Page:
— BEGIN —
The %1 is a DOS command line variable. It is used inside the batchfile to refer to the first command-line parameter given.

For instance:
C:\FBD>fbd.bat a:

The batchfile then uses the "%1" internally to refer to the first thing typed after "fbd.bat", which, in this case is "a:".
So you just need to type in the drive letter of the floppy drive. Most likely "a:".

Also, the FBD.BAT file and associated programs change more than just the IO.SYS string displays. It was designed as a forensics boot disk which means that it likely prevents all write access to the HD. This is usually done in computer forensics to provide proof that the authorities did not modify any data on the system and therefore did not plant any evidence illegally.

If you wish to be able to write to the HD, then running FBD.BAT is probably not the best solution. HKCU was suggesting that you use the XCHANGE.EXE utility that they are using to find and replace the text in your IO.SYS file, but any hex editor will also work.

-----------------------------
NU is the old Norton Utilities for DOS which includes a nice, nifty hex-editor, but any hex-editor will work. Hackman is fine.
— END —
Record list:
— BEGIN —
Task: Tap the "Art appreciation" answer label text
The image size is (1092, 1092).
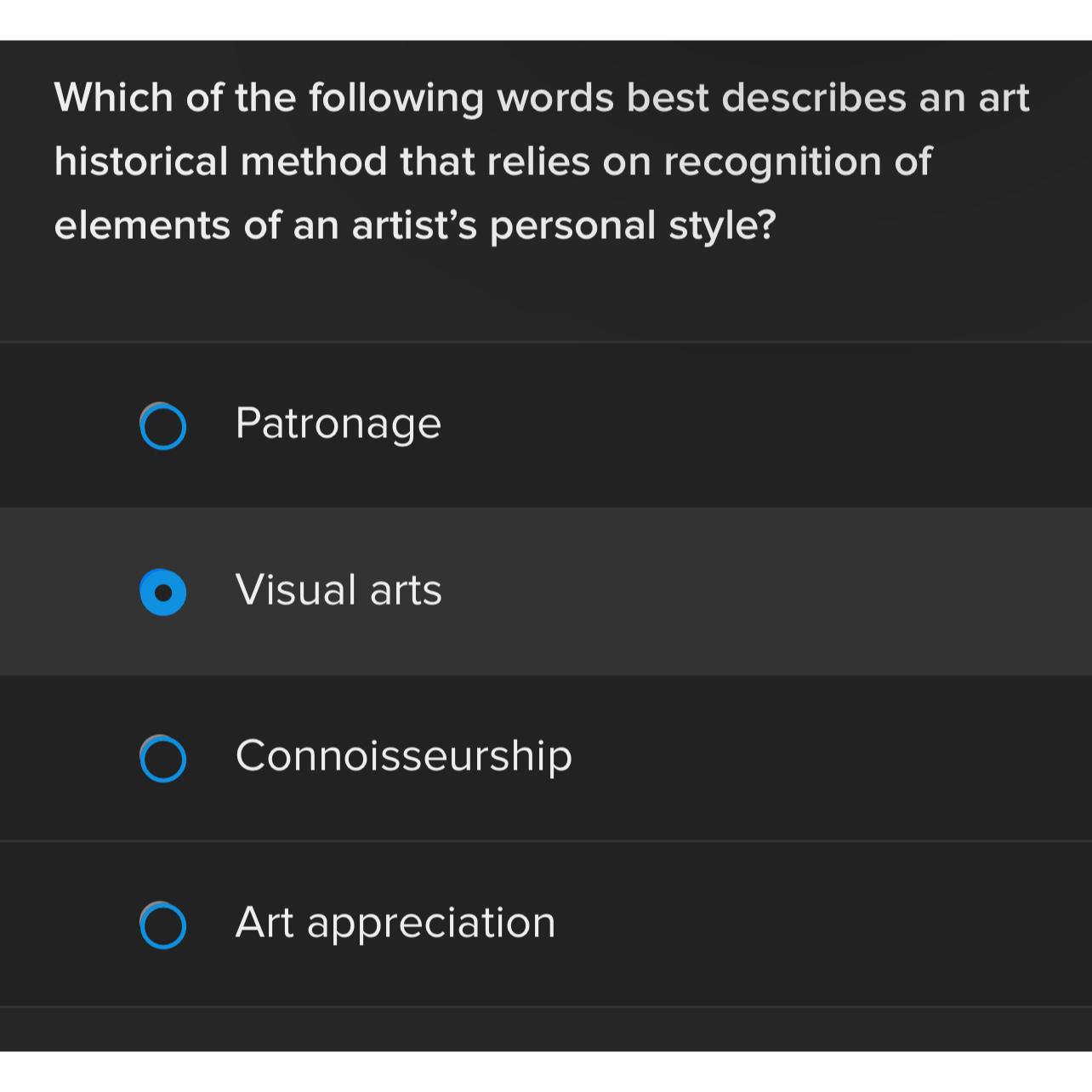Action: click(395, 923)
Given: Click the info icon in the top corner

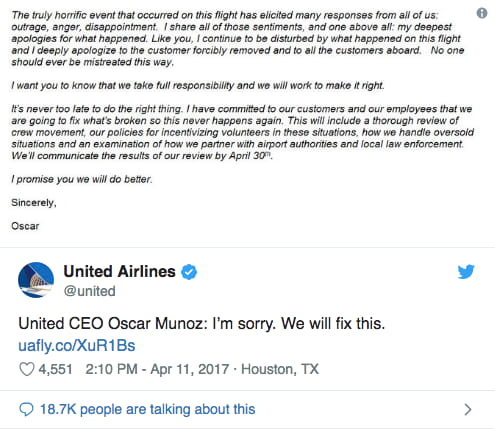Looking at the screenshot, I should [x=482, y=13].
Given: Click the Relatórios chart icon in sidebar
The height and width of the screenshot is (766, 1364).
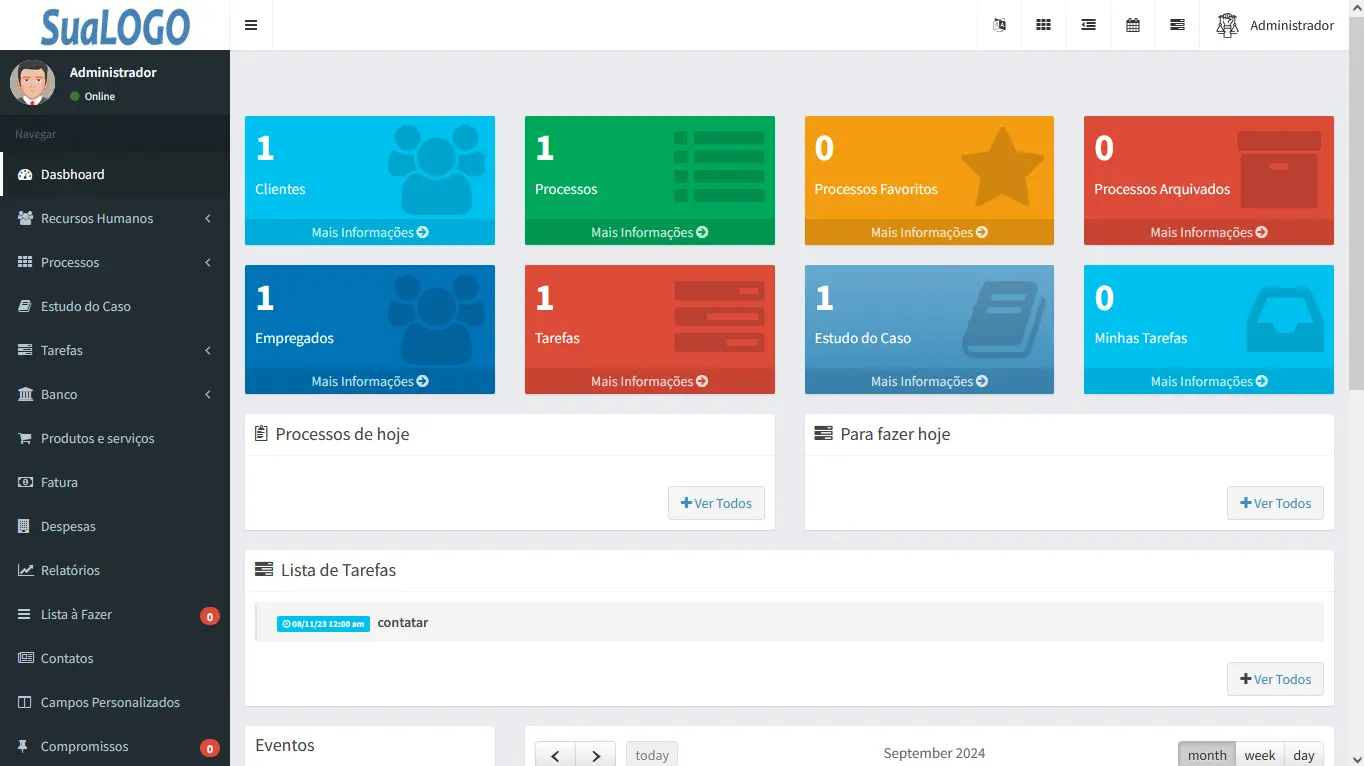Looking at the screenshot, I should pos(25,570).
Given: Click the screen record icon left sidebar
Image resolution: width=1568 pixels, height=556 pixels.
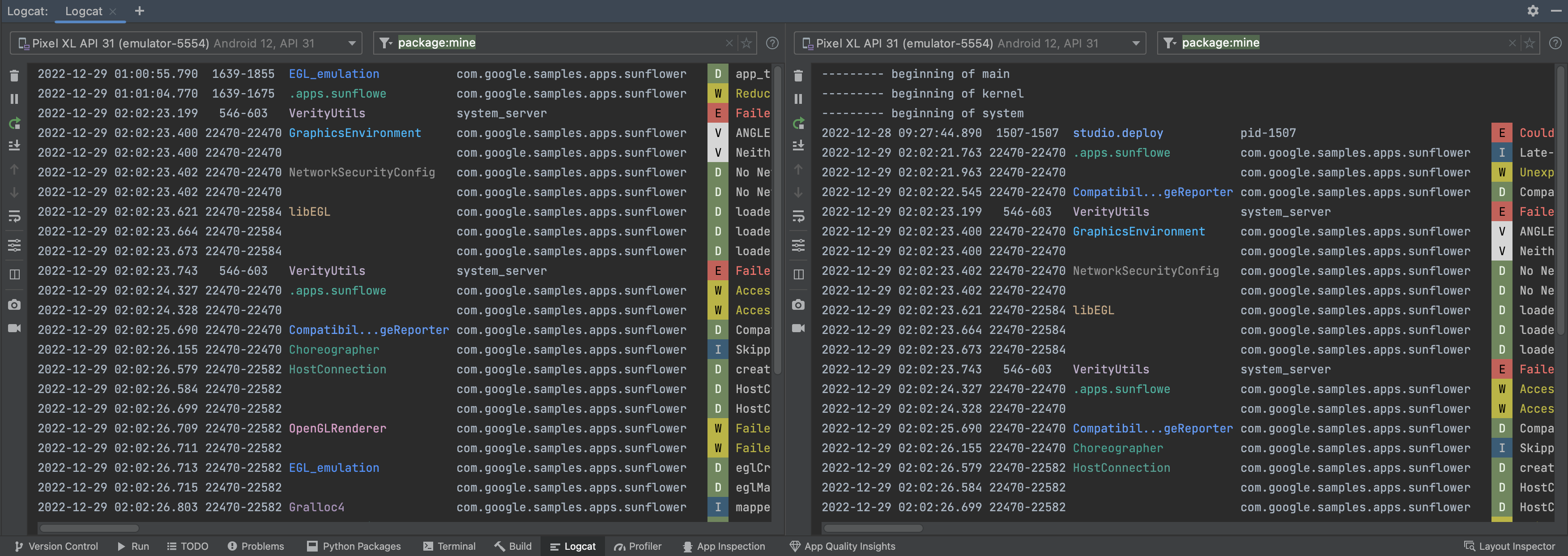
— END —
Set of tasks:
1) Can you copy the part of the post about the DOS %1 batch variable from "The batchfile then" to "any evidence illegally.", word for word?
2) How would the post about the DOS %1 batch variable proceed after its final line?
The records have no connection to the post about the DOS %1 batch variable.

Answers provided:
1)
The batchfile then uses the "%1" internally to refer to the first thing typed after "fbd.bat", which, in this case is "a:".
So you just need to type in the drive letter of the floppy drive. Most likely "a:".

Also, the FBD.BAT file and associated programs change more than just the IO.SYS string displays. It was designed as a forensics boot disk which means that it likely prevents all write access to the HD. This is usually done in computer forensics to provide proof that the authorities did not modify any data on the system and therefore did not plant any evidence illegally.

2)
Debug is really a pain to use. Hackman is probably better suited for this task if you don't have a firm grasp of debug.
-----------------------------

The file was copied to the boot-sector of the floppy disk using "SYS.COM" or by another, similar method. This means that you generally cannot edit a copy of IO.SYS on your HD, then copy it to the floppy. Usually the floppy will no longer be bootable since it may reside in a non-bootsector location on the floppy. So, you must edit the IO.SYS file that is on the bootable floppy already.

Also, you cannot change the length of the file as was discussed above. Replace X number of characters with X number of characters, not with Y number of characters.

-------------------------------
You should have a split-view which displays the hex codes on the left and the corresponding ASCII characters on the right. 1 hex pair (2 characters) on the left correspond to 1 ASCII character on the right.

Find the text that you want to change in the right panel. Then change that text in the right panel. You must overwrite the existing characters and not insert new characters. Your new text cannot be longer than the old text. If your new text is shorter than the old text, you must blank out the remaining old text with space characters (the space bar, ASCII hex code 20).

Most hex editors display changed data in a different color. If this is the case, then only the text you wish to change should be in a different color. If everything after the text you changed is also in a different color, then you have changed the length of the file and should quit without saving and try again.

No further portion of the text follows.